System Support for Scalable Network Servers

Vivek S. Pai, Peter Druschel, Willy Zwaenepoel

Department of Computer Science
Rice University

We are building self-scaling Internet servers with commodity hardware and modular software components, using a novel system architecture designed to support scalable and flexible network servers. Three novel ideas make our proposed network server architecture unique, practical and efficient:

  1. A (single-node) unified buffering and caching system, called IO-Lite, that avoids copying and double buffering of I/O data, thus increasing throughput and reducing memory requirements. Moreover, IO-Lite allows high-performance communication between different server software modules and encourages modular composition.
  2. A transparent multi-node extension of the IO-Lite unified buffering and caching system, eliminating the need for the server to explicitly manage what data resides on what server node. As a result, disk data need not be fully replicated at each node, and the main memories of all the server nodes form a globally unified disk cache of a large effective size.
  3. Adaptive, locality-aware load distribution spreads the workload over the set of server nodes, while at the same time preserving locality in the request sequence to improve overall performance. Based on runtime feedback, the degree of data replication in both primary memory (node caches) and secondary storage (node disk systems) is automatically adjusted to match the offered workload.

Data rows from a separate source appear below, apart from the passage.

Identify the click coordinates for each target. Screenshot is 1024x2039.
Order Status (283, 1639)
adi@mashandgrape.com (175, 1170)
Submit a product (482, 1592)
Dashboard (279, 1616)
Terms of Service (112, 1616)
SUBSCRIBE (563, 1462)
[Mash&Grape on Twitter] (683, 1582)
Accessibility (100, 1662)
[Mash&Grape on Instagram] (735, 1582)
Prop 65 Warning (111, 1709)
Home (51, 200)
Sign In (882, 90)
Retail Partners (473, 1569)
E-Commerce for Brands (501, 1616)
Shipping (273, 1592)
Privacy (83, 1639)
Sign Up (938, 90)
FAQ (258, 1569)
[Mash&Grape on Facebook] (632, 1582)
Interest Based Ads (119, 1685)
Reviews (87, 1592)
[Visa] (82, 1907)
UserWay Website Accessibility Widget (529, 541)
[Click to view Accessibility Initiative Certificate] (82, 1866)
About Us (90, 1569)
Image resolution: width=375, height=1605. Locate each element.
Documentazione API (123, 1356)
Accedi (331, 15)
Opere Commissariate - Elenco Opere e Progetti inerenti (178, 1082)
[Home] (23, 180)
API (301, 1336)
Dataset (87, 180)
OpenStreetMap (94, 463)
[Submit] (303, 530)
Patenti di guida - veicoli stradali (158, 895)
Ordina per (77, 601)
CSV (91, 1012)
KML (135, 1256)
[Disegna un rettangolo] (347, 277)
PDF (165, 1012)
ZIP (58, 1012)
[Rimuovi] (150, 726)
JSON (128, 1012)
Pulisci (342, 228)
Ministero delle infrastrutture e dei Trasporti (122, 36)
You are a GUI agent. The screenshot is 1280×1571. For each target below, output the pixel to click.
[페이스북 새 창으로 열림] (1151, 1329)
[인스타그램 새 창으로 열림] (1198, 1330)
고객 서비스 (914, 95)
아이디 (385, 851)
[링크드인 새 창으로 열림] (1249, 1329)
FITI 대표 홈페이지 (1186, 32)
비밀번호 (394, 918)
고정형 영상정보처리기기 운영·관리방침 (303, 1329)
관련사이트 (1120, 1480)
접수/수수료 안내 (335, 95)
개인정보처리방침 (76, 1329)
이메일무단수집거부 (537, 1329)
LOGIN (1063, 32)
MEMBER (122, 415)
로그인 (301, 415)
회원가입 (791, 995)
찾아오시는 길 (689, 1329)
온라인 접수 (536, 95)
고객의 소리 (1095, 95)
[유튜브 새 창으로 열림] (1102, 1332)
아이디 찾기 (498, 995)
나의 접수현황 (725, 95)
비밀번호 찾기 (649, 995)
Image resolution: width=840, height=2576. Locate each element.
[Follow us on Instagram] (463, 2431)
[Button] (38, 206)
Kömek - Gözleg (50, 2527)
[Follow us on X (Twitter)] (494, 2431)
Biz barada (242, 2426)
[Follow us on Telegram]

Our architecture enables modular server software components. This implies, for instance, that programs generating dynamic content run in isolation from the server and from each other. Besides the obvious advantages of reliability and maintainability, a modular software architecture allows us to adapt quickly to the frequent changes in the Internet environment, driven by the need for new features or improved performance. Current or proposed network server architectures often abandon modularity, because poor performance of the interprocess communication system leads to unacceptable throughput. Safe languages, such as Java or Perl, provide only a partial solution to this problem, because content providers often want to use existing applications, almost invariably written in unsafe languages.

High-volume Internet servers are based either on costly, dedicated supercomputers (e.g., the official webserver for the Atlanta Olympic Games), or they use clusters of independent workstation/PC servers. Unlike supercomputers, cluster servers are able to ride the unique price/performance curve driven by the high-volume workstation/PC market. With cluster servers, incoming requests are distributed to server nodes without regard for a request's target content. This naive distribution of requests and the lack of integration among the nodes of a cluster limit performance and scalability. Typically, the entire server database must be mirrored at each node, and the effective size of the server cache cannot exceed the size of each node's main memory. Our proposed architecture addresses these problems.

Current cluster servers require substantial performance-related configuration and administration. Distributed IO-Lite gives each server node transparent access to the database, irrespective of the physical location of the data and the degree of replication. An adaptive load control system exploits this flexibility by dynamically adjusting the degree of data replication in both primary and secondary storage, based on runtime feedback. As a result, performance-related tuning is fully automated. System capacity can be scaled simply by adding hardware.